Or, une telle conception de la « différence culturelle » n’est-elle pas une construction de la modernité? En effet, le projet et la pensée des Lumières ont fait des différences sociales et culturelles de simples variations sur le thème de l’humain universel ; l’Occident moderne et les récits scientifiques se sont dès lors arrogé l’autorité de dire cet universalisme. Avec l’entreprise coloniale et les théories évolutionnistes, la notion de « différence » est devenue synonyme d’inégalité. Cette équivalence s’est accentuée sous l’influence des maîtres-mots de la modernité avancée et du néo-libéralisme que sont le « progrès », la « modernisation » et le « développement ». La différence aborigène sera dès lors étiquetée tantôt comme « exotique », tantôt comme « pathétique » (Cowlishaw 2003). Dans l’un ou l’autre cas, cela évite de la considérer pour ce qu’elle est, c’est-à-dire en ses propres termes.
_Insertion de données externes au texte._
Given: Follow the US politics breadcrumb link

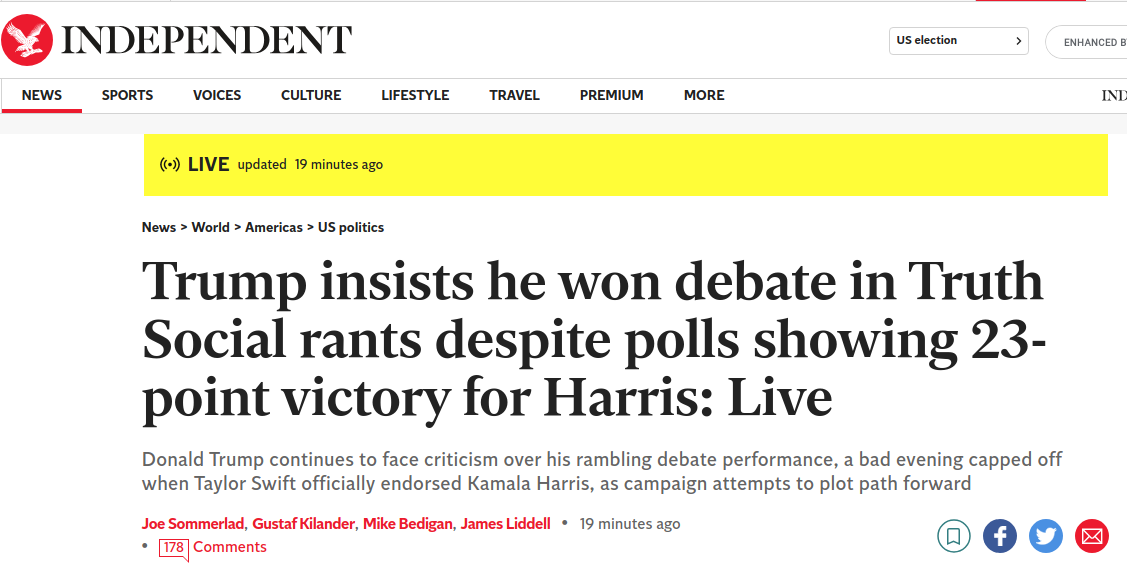Looking at the screenshot, I should point(351,227).
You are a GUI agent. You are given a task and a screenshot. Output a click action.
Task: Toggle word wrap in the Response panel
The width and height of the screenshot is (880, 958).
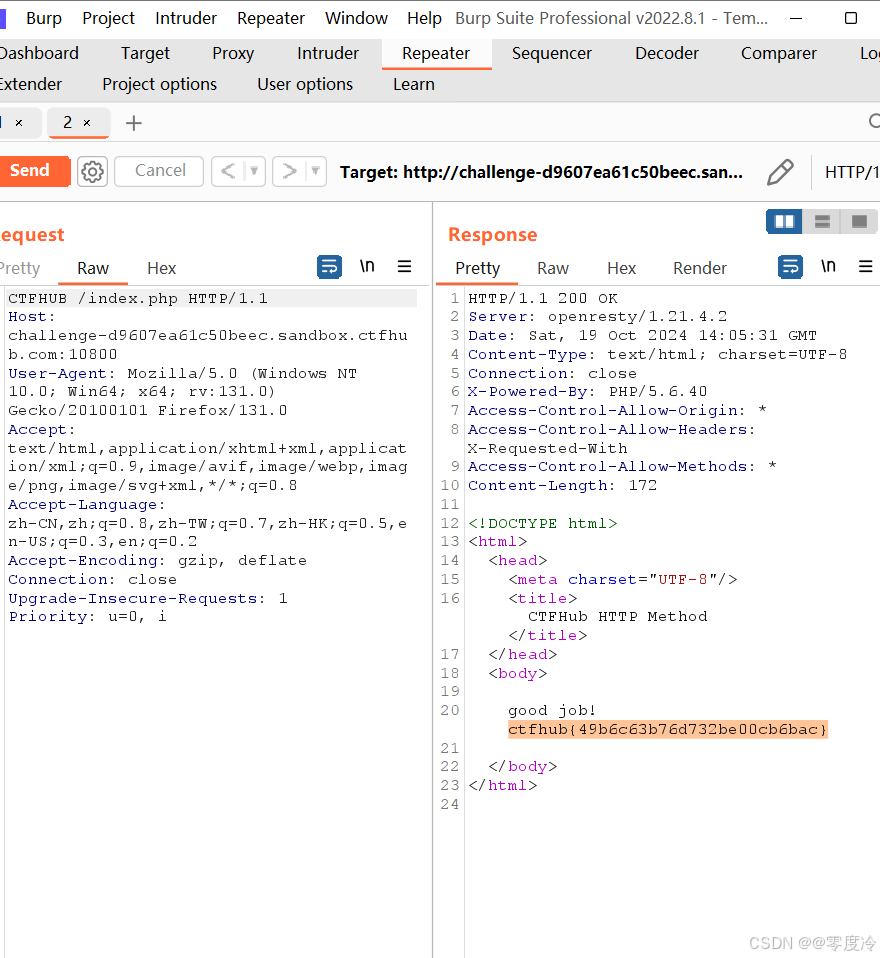789,267
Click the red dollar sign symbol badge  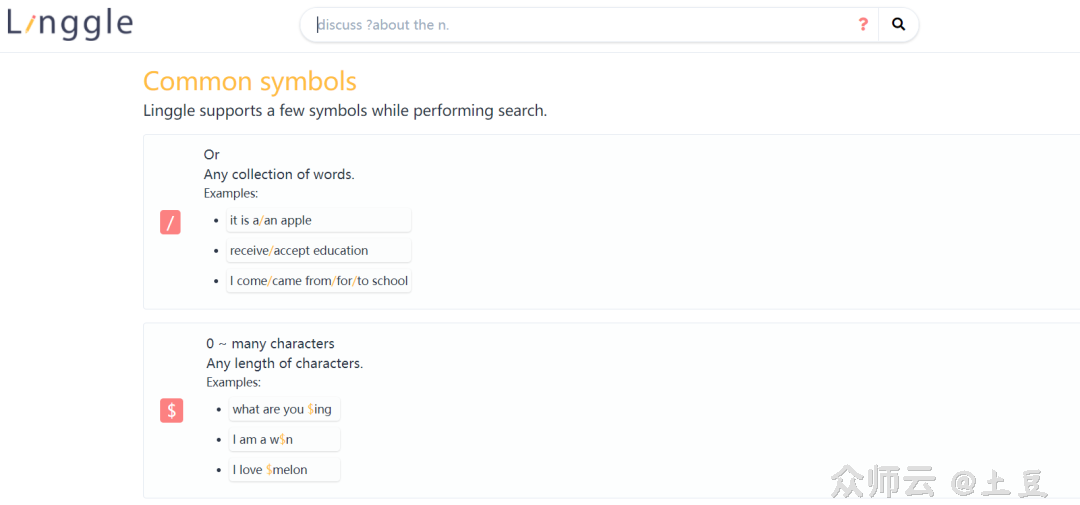pos(171,410)
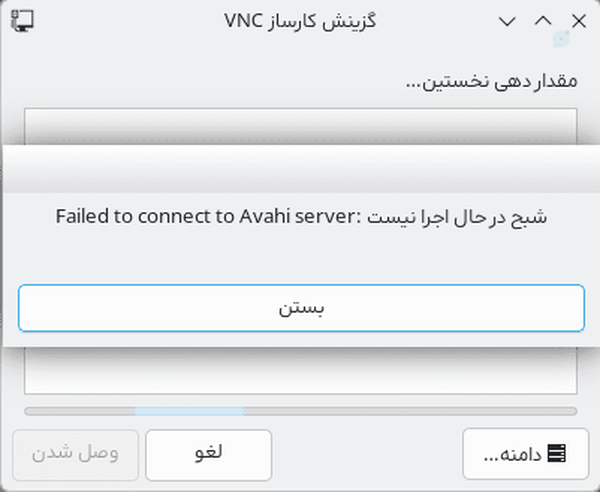Click the left end of the progress bar
This screenshot has width=600, height=492.
click(30, 411)
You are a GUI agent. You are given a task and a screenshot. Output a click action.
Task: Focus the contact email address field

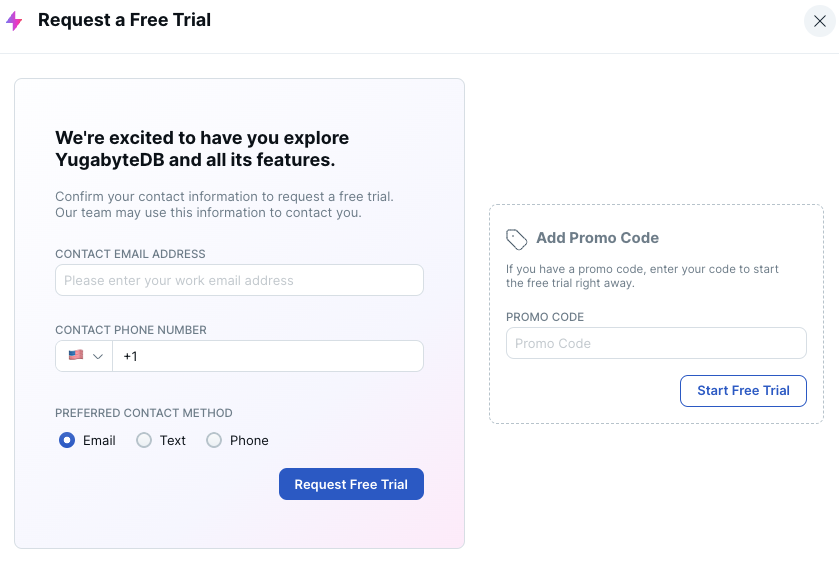[239, 280]
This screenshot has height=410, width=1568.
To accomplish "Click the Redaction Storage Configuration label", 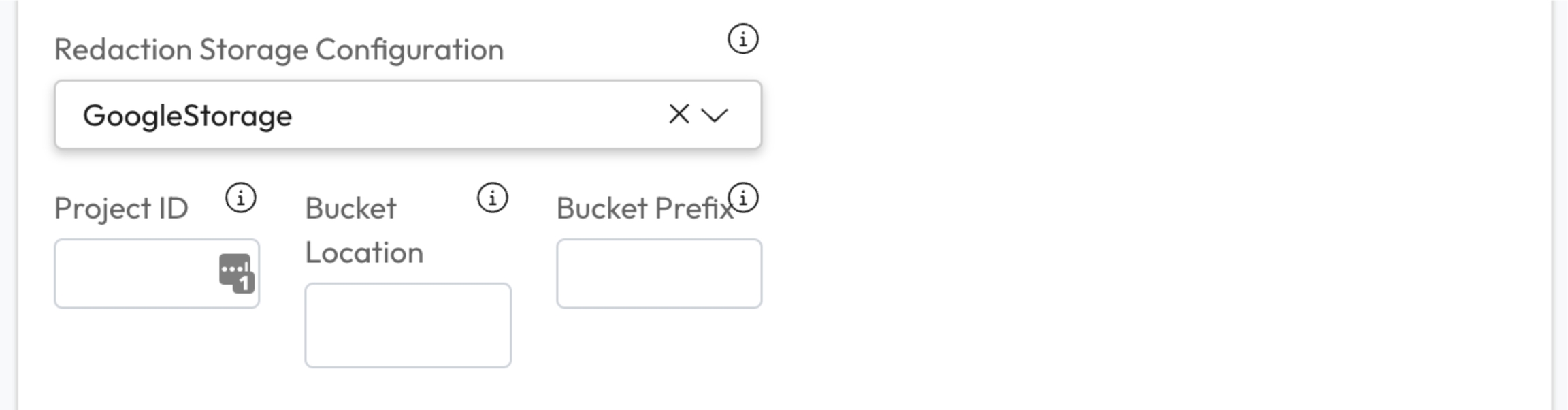I will [x=279, y=50].
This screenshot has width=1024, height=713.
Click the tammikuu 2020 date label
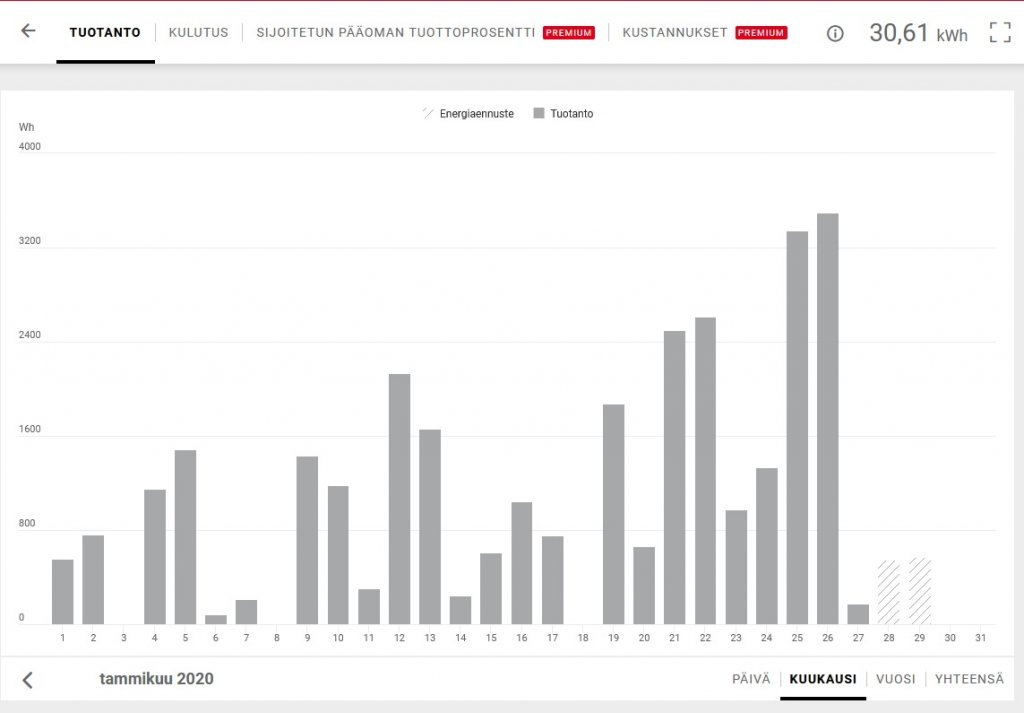coord(156,679)
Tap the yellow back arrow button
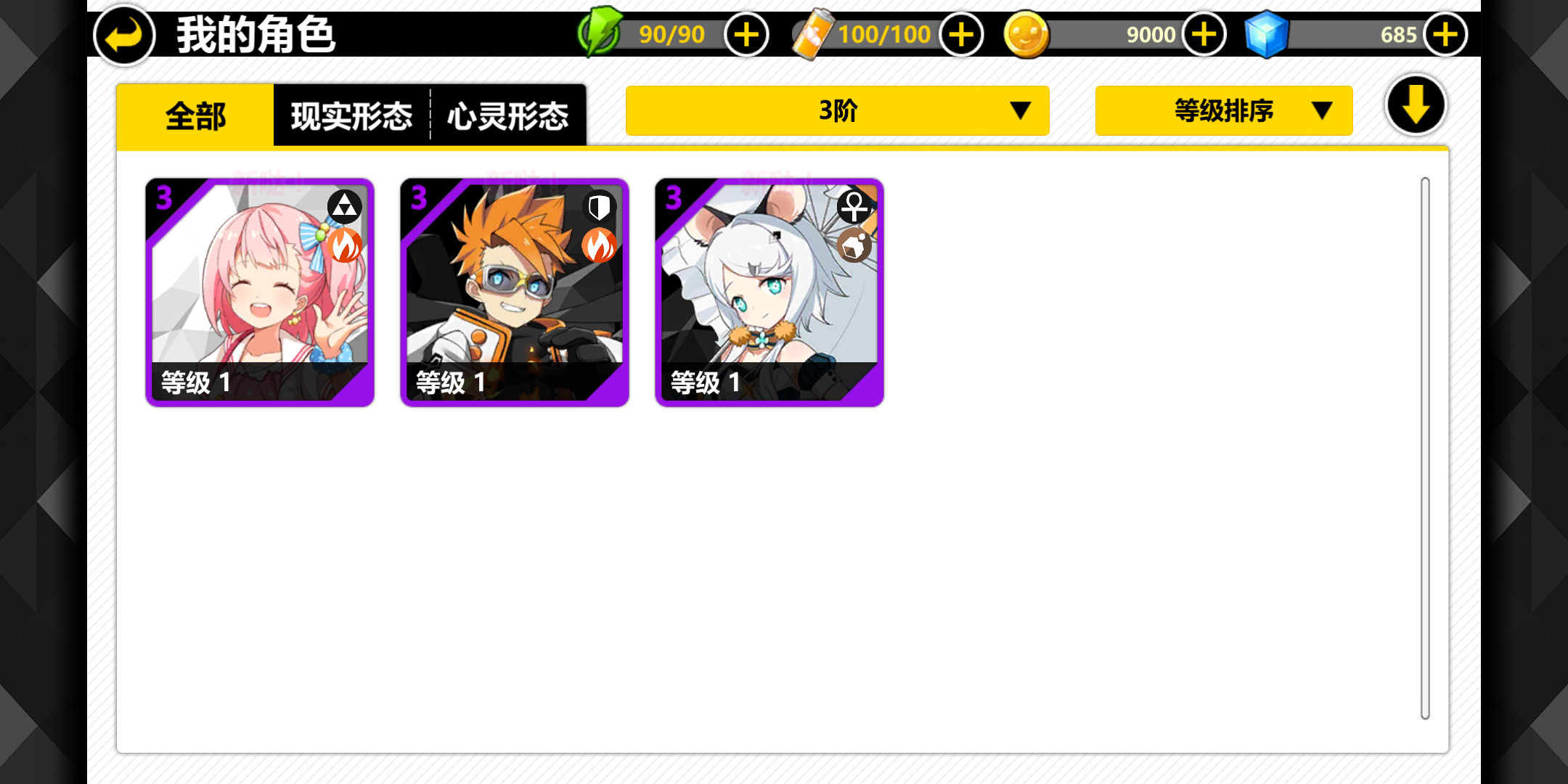The width and height of the screenshot is (1568, 784). (124, 35)
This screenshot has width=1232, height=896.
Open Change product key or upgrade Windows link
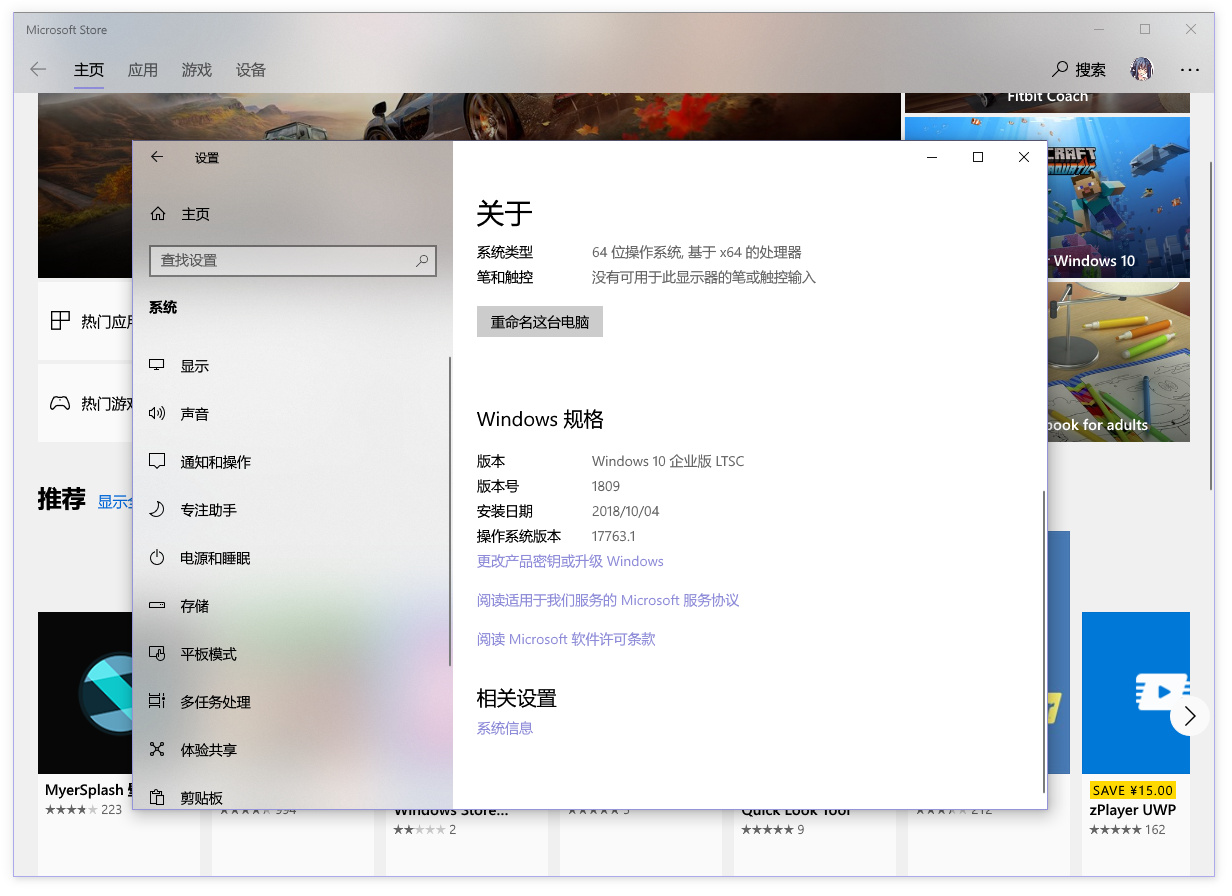pos(570,561)
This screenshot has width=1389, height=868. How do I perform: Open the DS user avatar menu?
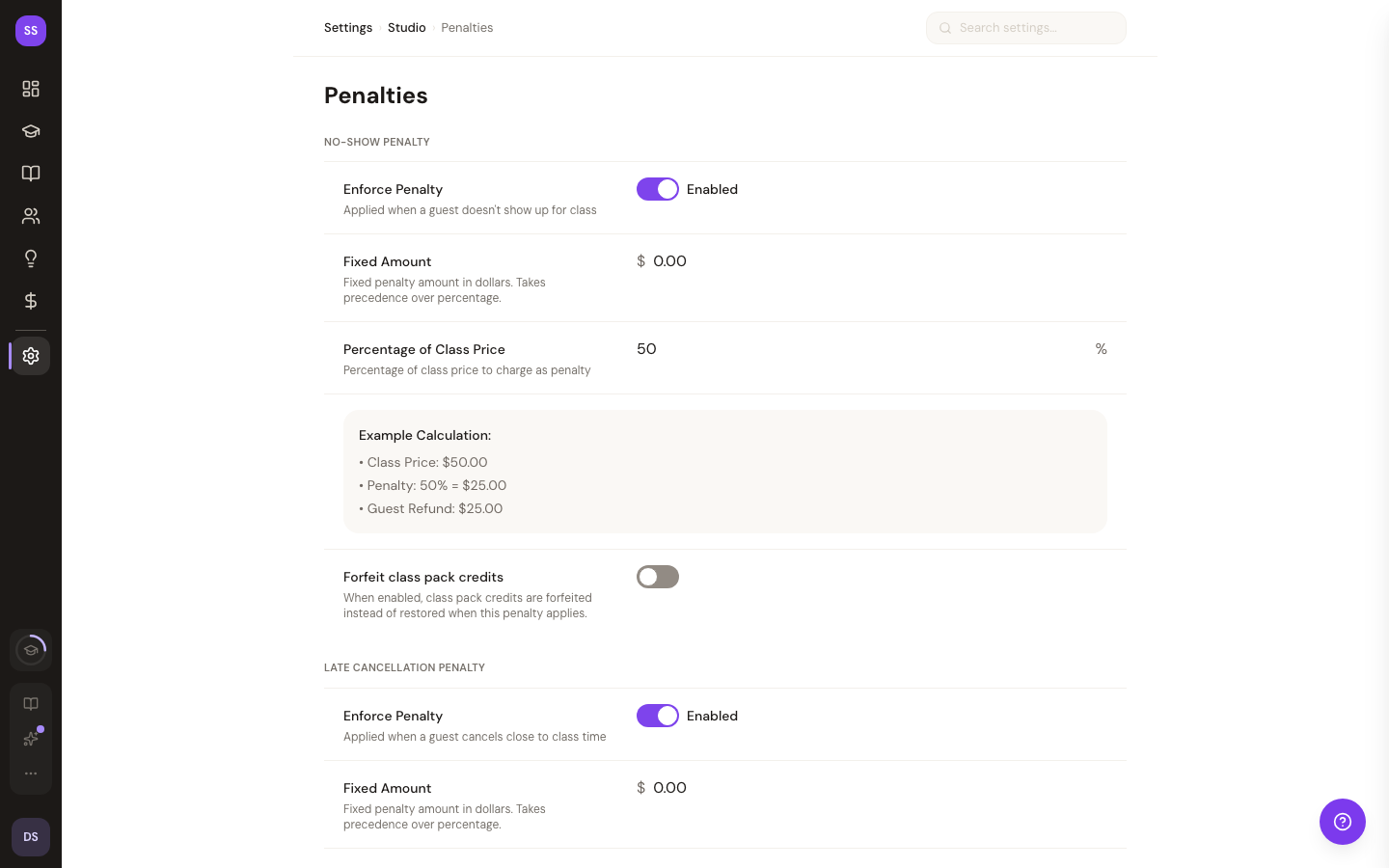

Un autre angle est celui qui aborde la différence aborigène dans ses dimensions à la fois relationnelle, historique et ontologique (Austin-Broos 1998). Dans leurs expressions contemporaines, les spécificités et les différences aborigènes sont autant de réponses locales à l’histoire coloniale et aux politiques étatiques et aux interactions entre les Aborigènes et la société euro-australienne ; réponses orchestrées sur la base de leurs ordres sociaux et symboliques et de leurs régimes de valeurs. Ce que j’appelle les contemporanéités autochtones (Poirier 2000) évoque les dimensions dialectiques et dialogiques de telles interactions. Aux niveaux individuel et collectif, les Aborigènes se sont toujours engagés dans ces processus d’interaction et de différentiation comme sujets historiques et acteurs culturels (Merlan 2005). En outre, de tels processus se déploient au sein de rapports de pouvoir inégaux. Dans de tels contextes, toute forme de persistance culturelle devient une forme de résistance. Par résistance, j’entends les processus de continuité et de transformation culturelles dans des contextes de domination ; les pratiques et stratégies d’accommodation, d’appropriation et d’engagement sur la base de projets culturellement constitués[6]. Sans nier les problèmes sociaux que rencontrent les communautés aborigènes, les concepts de résistance et d’agencéité permettent de faire contrepoids aux discours publics sur la soi-disant passivité des Aborigènes, sur leur incapacité à rencontrer les exigences de la modernité et de l’économie de marché, ou encore sur leur déficit culturel, ainsi qu’aux études qui mettent l’accent sur le dysfonctionnement des communautés aborigènes. Parlant de cette différence aborigène, les propos de Cowlishaw (2003 : 111) sont pertinents : « A complex and richly creative social domain can survive alongside a level of social disorder that might appear pathological to worried suburban dwellers ». Leur résistance et leur refus de répondre de manière « appropriée » signifient que persistent des façons de faire, des modes d’être, des valeurs, des priorités auxquels ils tiennent, et qui sont donc signifiants et significatifs. Combien de fois ai-je entendu mes amis aborigènes faire la distinction entre le Kartiya way (la façon des Blancs) et l’Aboriginal way. Dans le contexte actuel, et comme le fait remarquer Austin-Broos (2003), les Aborigènes renouvellent leur différence, mais ils ne la perdent pas.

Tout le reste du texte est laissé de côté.